Guest Author - Vance Rowe
This is coincidentally the second article in a week that is profiling a serial killer from Sacramento, California. This time the serial killer is a woman named Dorothea Puente and she allegedly killed men and women who had stayed in her boarding house. She allegedly killed these men for their pension and social security checks.
On the outside, Dorothea Puente was a normal elderly woman who was a loving grandmother. However, on the inside, Dorothea Puente was a vicious killer with a long criminal history. Her idyllic pale blue Victorian style home was the stuff of fairy tales. However, that was on the outside. In reality, the house was a literal death trap. The bodies found under her garden, under a tree and under concrete pads used for a patio of sorts, told a different story of the idyllic home.
Dorothea Puente was arrested and convicted of murder as she was killing boarders at her home so she could get their pension and government checks for herself.
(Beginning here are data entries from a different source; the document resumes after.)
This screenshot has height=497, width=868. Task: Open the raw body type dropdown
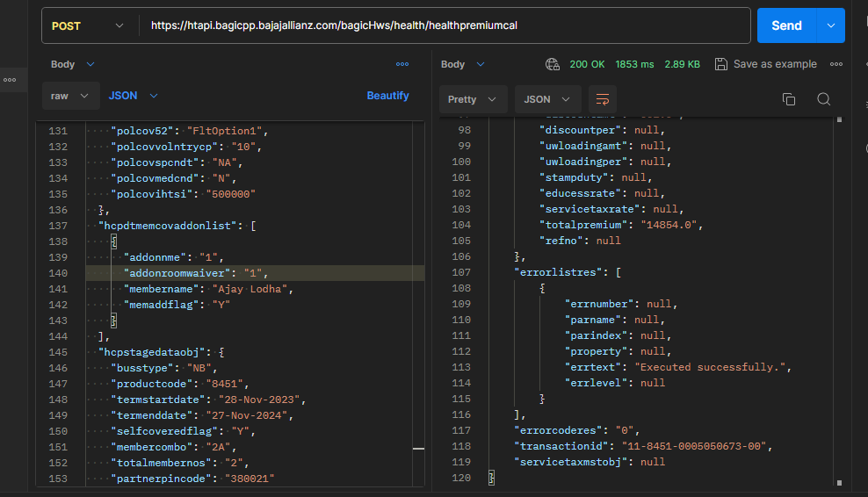(x=70, y=96)

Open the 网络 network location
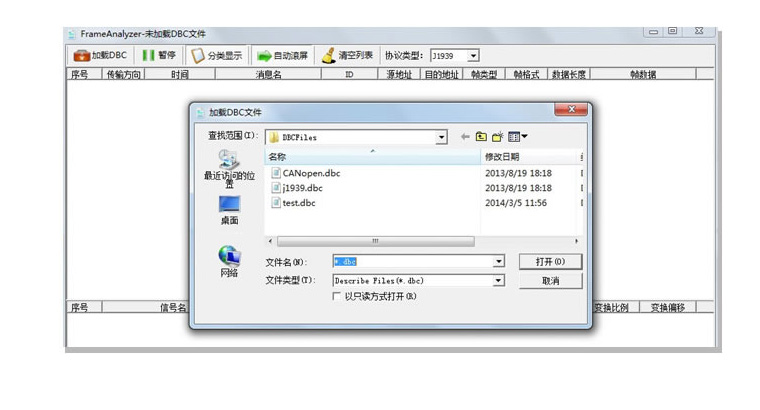tap(229, 260)
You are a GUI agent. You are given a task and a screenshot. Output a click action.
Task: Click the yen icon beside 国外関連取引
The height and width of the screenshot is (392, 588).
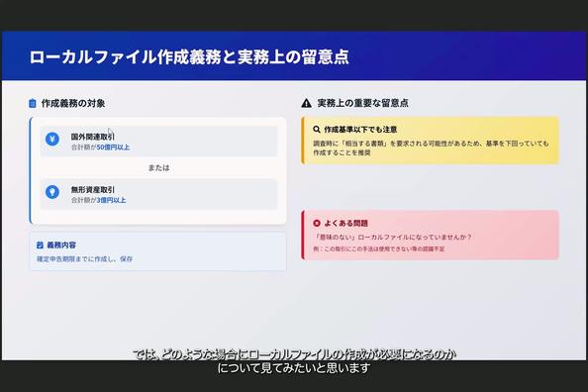(x=52, y=139)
They signed papers stating that Dorothea Puente was in control of their checks and then they would be killed some time after that. She was smart in accepting only boarders who had no family ties with anyone so no one would miss them if they had disappeared. She didn’t count on a social worker though. A social worker had reported one her clients, a mentally retarded gentleman named Alvaro "Bert" Montoya, missing.
According to a newspaper called the Sacramento Bee, on the morning of November 11, 1988, some detectives came to the house to see about the missing man. Dorothea Puente let them look around. Detectives noticed that some ground was recently disturbed in a corner of the back yard. They dug up the spot and a human bone was found. Dorothea seemed shocked as well. The detectives stopped digging when they found a shoe with a piece of human foot wedged in it. They returned the next morning with a large forensics team and heavy digging equipment.
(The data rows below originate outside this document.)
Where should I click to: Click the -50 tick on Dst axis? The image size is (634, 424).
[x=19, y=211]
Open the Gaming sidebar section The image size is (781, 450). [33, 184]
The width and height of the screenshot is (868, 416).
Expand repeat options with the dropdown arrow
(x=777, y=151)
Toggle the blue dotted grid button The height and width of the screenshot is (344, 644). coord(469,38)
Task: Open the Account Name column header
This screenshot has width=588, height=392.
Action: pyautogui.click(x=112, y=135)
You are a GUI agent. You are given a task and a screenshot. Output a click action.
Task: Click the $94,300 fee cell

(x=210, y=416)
During the dig, Dorothea Puente asked a detective if she was under arrest and when he told her that she wasn’t, she asked if she could go to a hotel three blocks away to have a cup of coffee in the restaurant. She eventually wound up in Los Angeles instead. The police dug up seven bodies from her yard. She was eventually found and arrested n Los Angeles when a man she was trying to pick up on a bar had recognized her. He telephoned the local television station that he had seen a news story about her. The television station in turn called the police department.
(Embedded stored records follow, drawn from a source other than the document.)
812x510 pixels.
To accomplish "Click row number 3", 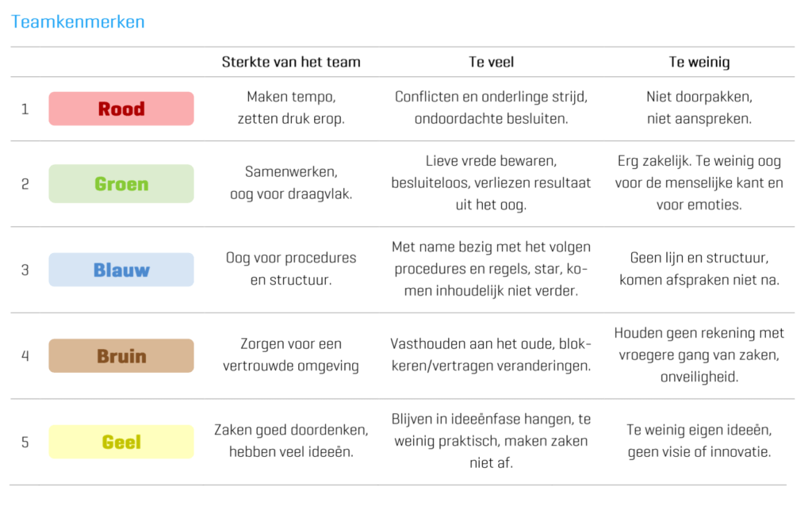I will point(25,270).
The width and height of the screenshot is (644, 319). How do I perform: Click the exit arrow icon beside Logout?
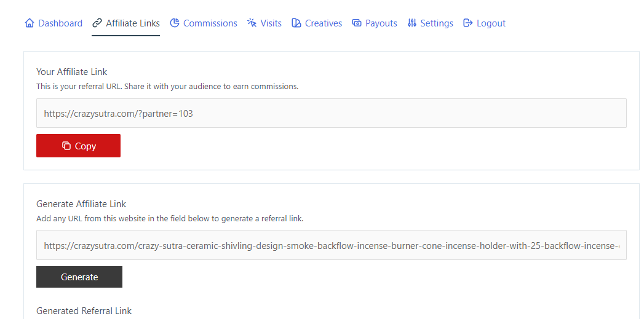[x=468, y=23]

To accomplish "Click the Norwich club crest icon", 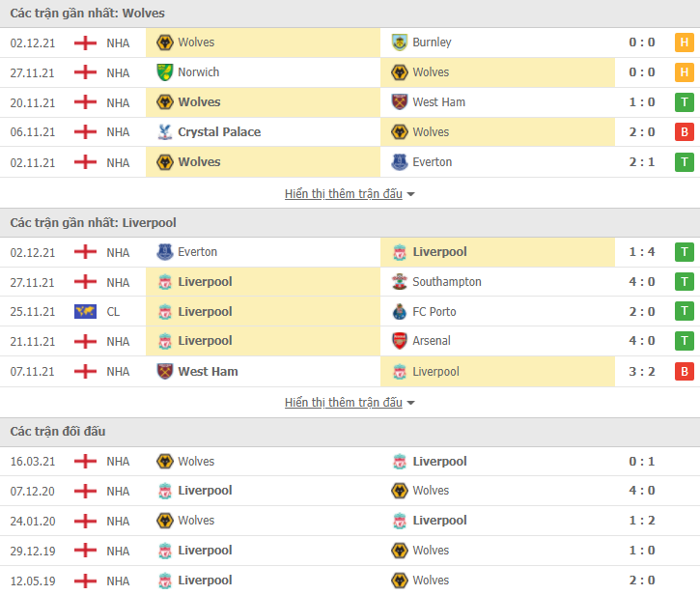I will coord(165,72).
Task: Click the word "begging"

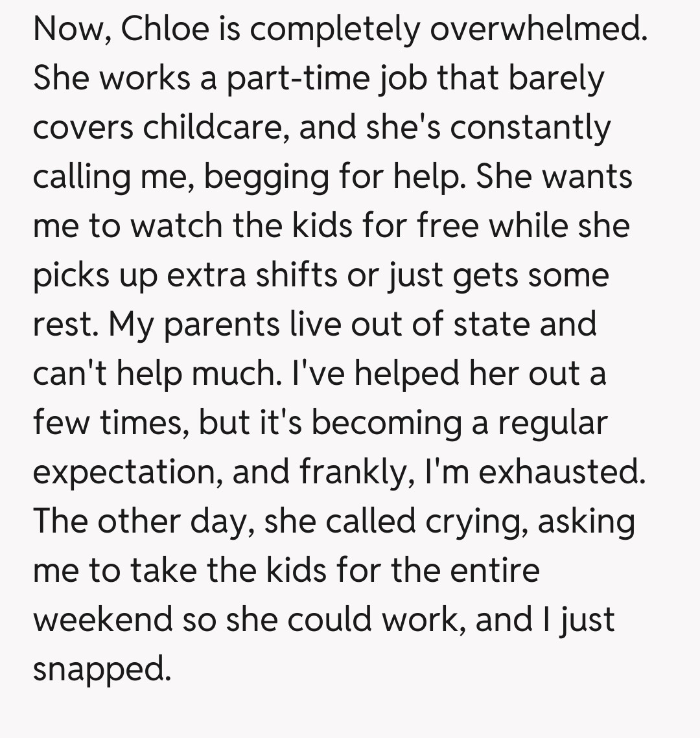Action: pyautogui.click(x=266, y=176)
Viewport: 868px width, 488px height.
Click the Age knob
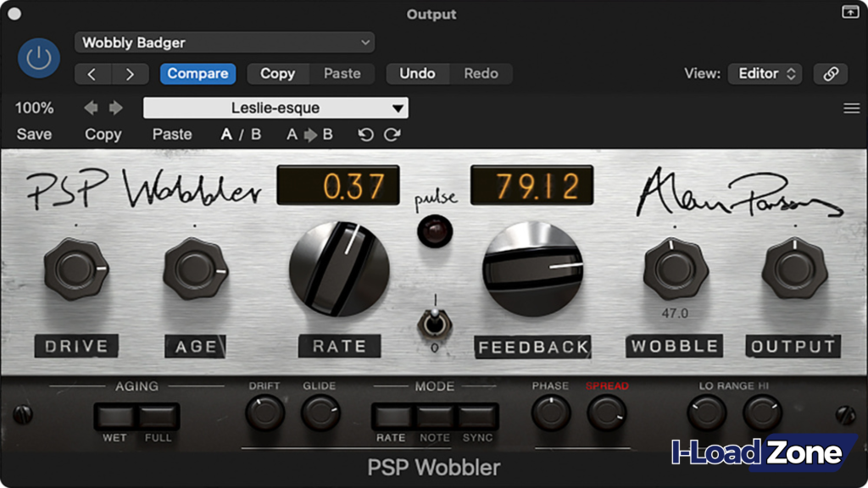pos(194,269)
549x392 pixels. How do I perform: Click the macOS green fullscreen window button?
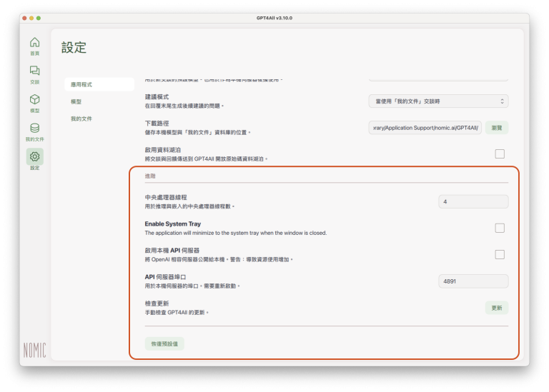(39, 18)
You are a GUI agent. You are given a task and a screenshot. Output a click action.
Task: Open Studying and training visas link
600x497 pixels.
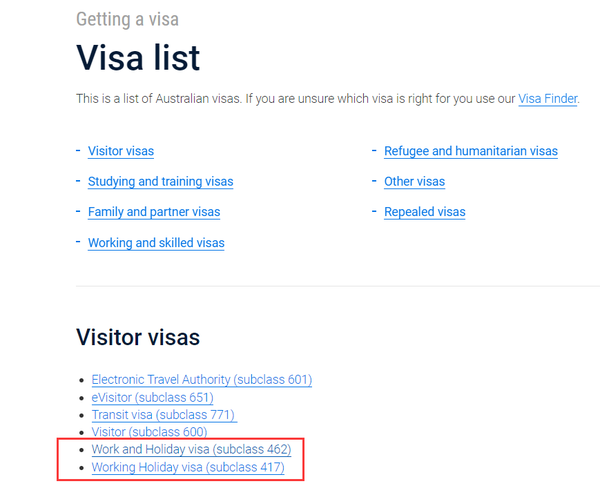point(160,182)
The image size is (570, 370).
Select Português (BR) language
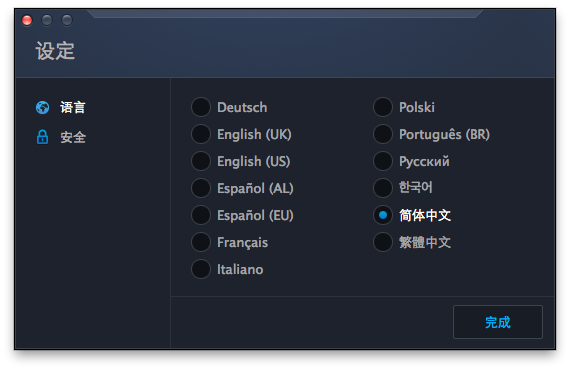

She stood trial and was found guilty of murdering three of nine people. The jury could not reach a verdict on the remaining deaths but the three she was convicted of gave her life in prison with no eligibility of parole. The conviction came six years after the first bodies were dug up on December 10, 1993. She was sent to the largest women’s prison in the country, Central California Women's Facility near Chowchilla,
At almost 80 years of age, she's doing her time at Chowchilla State Prison and is currently the oldest female convict in a state penitentiary doing life without parole. She has also never admitted to poisoning people and burying the bodies.